FBI unable to fight ransomware infections?
"I think this news is very alarming. According to many different reports, both the quality and quantity of ransomware is steadily growing (omitting minor fluctuations), so the fact that victims are reporting less cases to the FBI may simply mean that they are disappointed by the FBI’s inability to help recover the data or at least prosecute offenders," says Ilia Kolochenko, CEO & Founder of High-Tech Bridge.

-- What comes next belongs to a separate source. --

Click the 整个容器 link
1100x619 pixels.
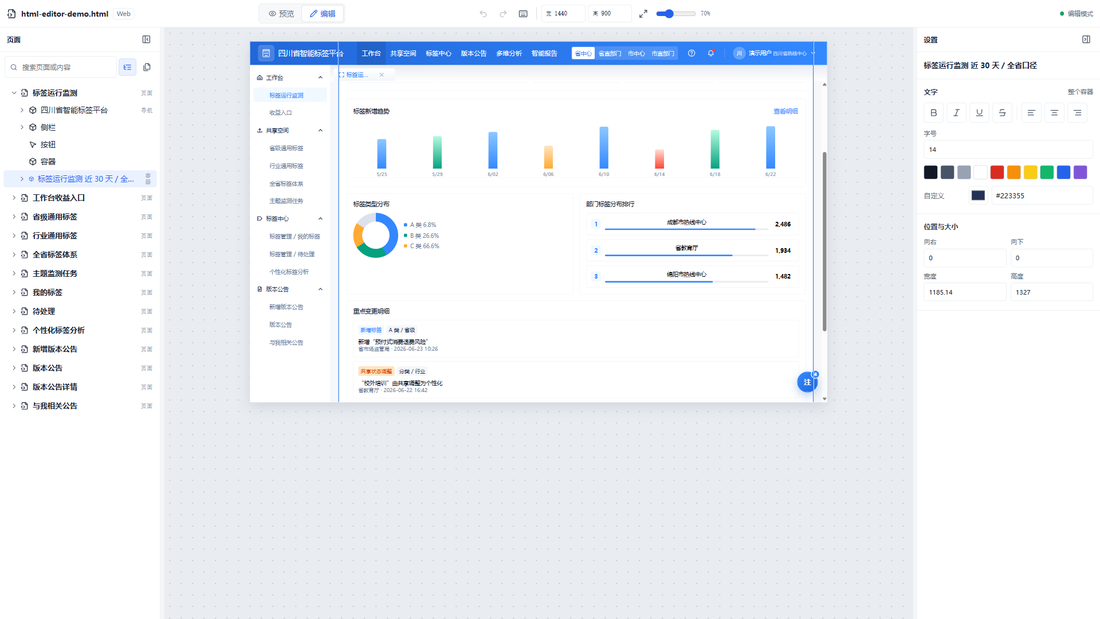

"People are losing their confidence in government and law enforcement agencies to protect them from cybercriminals. At the end of the day, private cybersecurity companies will most likely benefit, as people consider them as a more reliable alternative to the government. However, in the long term, the long-standing authority of government may be undermined due to its inability to ensure the security of its citizens in the digital space.
"To minimize exposure to ransomware, one should keep all systems and software up to date, install a free antivirus at the very least, carefully check any links or attachments before opening them and maintain a zero-trust policy with online contacts," he adds.